= What you have to do =
Once the line containing "[이 섹션에 대한 링크 복사. 이벤트] (68, 672)" is found in the entries below, reproduce it and every line after it, stopping at and including the line containing "버그 신고 (53, 2539)"; reproduce nothing else, and keep each line exact.

[Collected data]

━━━━━━━━━━

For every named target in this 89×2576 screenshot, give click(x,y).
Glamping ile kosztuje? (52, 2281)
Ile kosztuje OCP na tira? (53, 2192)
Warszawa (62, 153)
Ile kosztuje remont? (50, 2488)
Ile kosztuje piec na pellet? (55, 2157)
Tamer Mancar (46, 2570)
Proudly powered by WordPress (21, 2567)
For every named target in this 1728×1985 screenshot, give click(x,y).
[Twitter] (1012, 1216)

━━━━━━━━━━

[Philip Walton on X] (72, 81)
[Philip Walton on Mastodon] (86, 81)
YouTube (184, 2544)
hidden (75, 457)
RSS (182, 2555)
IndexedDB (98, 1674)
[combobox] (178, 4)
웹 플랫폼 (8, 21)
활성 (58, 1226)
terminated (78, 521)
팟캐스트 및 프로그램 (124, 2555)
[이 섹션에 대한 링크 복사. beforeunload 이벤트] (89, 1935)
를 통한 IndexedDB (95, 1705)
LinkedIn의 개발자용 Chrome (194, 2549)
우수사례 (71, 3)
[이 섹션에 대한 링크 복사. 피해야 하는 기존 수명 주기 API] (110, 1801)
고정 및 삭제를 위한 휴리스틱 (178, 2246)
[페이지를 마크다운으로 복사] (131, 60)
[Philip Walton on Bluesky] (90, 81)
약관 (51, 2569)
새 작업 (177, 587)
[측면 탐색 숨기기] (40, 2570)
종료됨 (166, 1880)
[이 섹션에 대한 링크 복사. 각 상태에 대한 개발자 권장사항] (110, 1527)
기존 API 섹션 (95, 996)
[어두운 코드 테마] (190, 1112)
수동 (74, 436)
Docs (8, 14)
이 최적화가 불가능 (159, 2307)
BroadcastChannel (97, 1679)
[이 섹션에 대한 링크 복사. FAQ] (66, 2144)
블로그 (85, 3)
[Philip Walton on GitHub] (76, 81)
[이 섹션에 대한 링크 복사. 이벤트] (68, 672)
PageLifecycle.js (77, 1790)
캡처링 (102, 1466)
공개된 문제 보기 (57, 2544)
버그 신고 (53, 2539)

━━━━━━━━━━

= Result of the exercise =
[이 섹션에 대한 링크 복사. 이벤트] (68, 672)
PageLifecycle.js (77, 1790)
캡처링 (102, 1466)
공개된 문제 보기 (57, 2544)
버그 신고 (53, 2539)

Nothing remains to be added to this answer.